A secure and convenient payment option
Rather than making payment transactions a game of memory or self-controlled security, the banking sector should look towards the benefits of biometric authentication. When incorporated into a bank card, fingerprint authentication offsets the need to put people under pressure to note down, secure, remember and then input various passwords, PINS or usernames. Instead, biometric authentication, through fingerprints, automatically and categorically links a person to their finances in the most understandable and seamless way possible.
For retailers it would ensure that the evolution away from cash can continue seamlessly; also meaning they’re less likely to lose out on an entire segment of the customer base. But, more importantly, for consumers, it provides a more safe, secure, immediate and convenient payment method that balances the positives between cash and digital payments.
It’s an ideal balance that relieves pressure on the digitally excluded. Vulnerable members of society will firstly be spared from a growing need to invest in expensive smartphones, or to learn complex digital banking features in order to carry out purchases.

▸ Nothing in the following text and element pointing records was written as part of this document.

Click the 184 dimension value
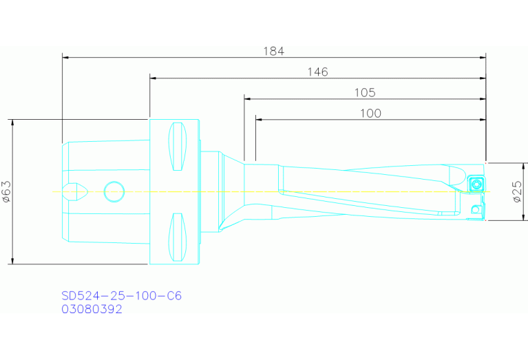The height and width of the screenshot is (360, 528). (273, 51)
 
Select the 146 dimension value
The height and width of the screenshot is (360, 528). (317, 72)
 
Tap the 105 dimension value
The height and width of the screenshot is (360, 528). (364, 92)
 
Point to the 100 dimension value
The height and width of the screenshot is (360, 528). (370, 113)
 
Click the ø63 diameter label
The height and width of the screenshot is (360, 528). (6, 191)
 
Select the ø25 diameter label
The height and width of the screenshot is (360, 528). (517, 192)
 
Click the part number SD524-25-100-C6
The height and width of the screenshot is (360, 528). (121, 296)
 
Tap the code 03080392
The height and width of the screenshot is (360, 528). (92, 310)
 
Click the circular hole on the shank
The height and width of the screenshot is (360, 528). (114, 191)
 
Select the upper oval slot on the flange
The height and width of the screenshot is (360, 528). (178, 146)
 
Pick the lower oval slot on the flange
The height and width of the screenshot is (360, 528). (178, 237)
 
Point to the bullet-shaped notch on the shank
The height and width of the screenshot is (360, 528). (74, 191)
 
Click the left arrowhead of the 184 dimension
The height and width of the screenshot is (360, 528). (65, 57)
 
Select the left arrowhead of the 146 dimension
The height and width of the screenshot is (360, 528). (152, 78)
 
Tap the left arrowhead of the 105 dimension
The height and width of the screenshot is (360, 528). (246, 98)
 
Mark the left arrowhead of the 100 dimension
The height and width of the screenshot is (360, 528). (258, 119)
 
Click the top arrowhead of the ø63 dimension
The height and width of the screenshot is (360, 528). (12, 122)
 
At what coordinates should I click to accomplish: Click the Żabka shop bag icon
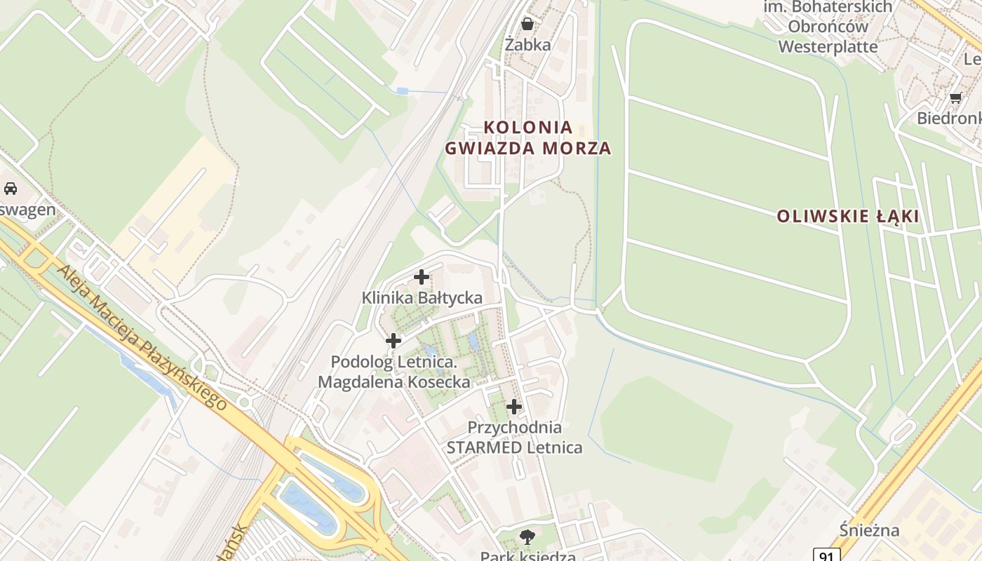tap(527, 24)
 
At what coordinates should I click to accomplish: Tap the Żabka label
tap(527, 44)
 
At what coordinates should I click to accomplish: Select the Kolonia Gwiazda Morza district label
tap(528, 137)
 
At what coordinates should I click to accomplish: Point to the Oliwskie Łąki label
tap(847, 216)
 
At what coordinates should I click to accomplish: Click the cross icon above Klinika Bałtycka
tap(422, 277)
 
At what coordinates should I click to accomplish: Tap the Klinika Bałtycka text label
tap(422, 297)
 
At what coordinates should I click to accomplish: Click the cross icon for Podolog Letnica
tap(394, 341)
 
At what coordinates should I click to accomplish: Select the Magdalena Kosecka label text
tap(394, 382)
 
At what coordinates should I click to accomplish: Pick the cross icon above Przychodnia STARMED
tap(514, 406)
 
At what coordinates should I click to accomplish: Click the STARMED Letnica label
tap(514, 447)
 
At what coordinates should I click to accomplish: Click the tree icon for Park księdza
tap(527, 538)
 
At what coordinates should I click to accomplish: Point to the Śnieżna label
tap(869, 530)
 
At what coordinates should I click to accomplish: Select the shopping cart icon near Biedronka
tap(955, 97)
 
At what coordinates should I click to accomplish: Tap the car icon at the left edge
tap(11, 188)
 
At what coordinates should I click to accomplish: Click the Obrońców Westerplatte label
tap(828, 36)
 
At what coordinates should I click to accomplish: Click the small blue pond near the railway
tap(402, 91)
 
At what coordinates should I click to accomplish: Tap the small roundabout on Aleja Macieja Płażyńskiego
tap(245, 402)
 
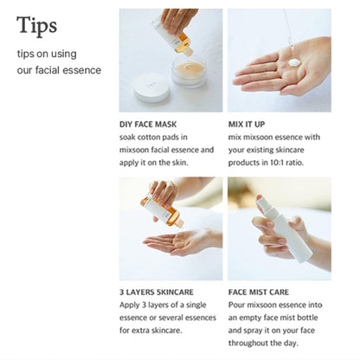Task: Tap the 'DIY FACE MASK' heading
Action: click(x=155, y=124)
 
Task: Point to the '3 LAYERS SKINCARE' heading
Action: click(x=164, y=292)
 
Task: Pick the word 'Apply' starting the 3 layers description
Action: click(x=131, y=305)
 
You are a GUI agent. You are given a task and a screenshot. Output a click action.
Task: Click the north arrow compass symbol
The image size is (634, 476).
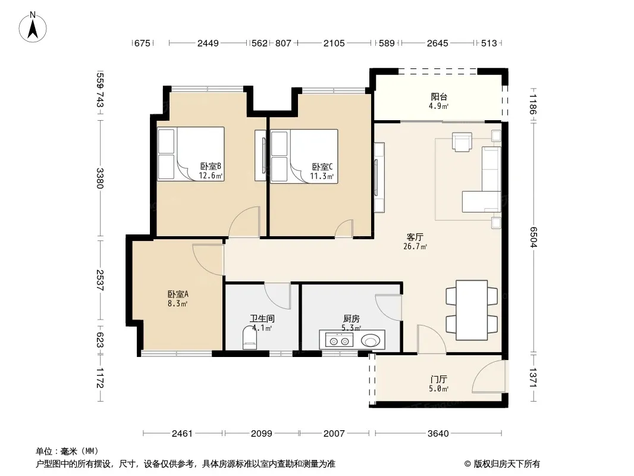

Additionally, at a time where cash is potentially harmful to health, and equally at risk from a security perspective in the longer-term, they are able to make a safe step forward without any of the innovation headaches that might come with it.
The enrolment of biometric payment cards can even now take place remotely in people’s homes, making the transition even more seamless than the idea of extracting cash from ATMs.
Going beyond payments, biometric smart card solutions can also serve as the direct and unequivocal identification many would need to open a bank account, build credit and enhance their financial footprint, as seen in India’s Aadhaar biometric ID programme.
The solution to a prolific challenge
As we move away from cash and towards a world of digital payments, biometric payment cards provide the ideal balance of security, convenience and hygiene for touch-free transactions, without having to rely on expensive smartphones, mobile banking, or PINs.
Banks and payment providers must now embrace biometric payment cards to provide consumers with a secure and easily accessible means of touch-free payment. In doing so, financial exclusion will be one less critical factor to worry about as we transition to a cashless society.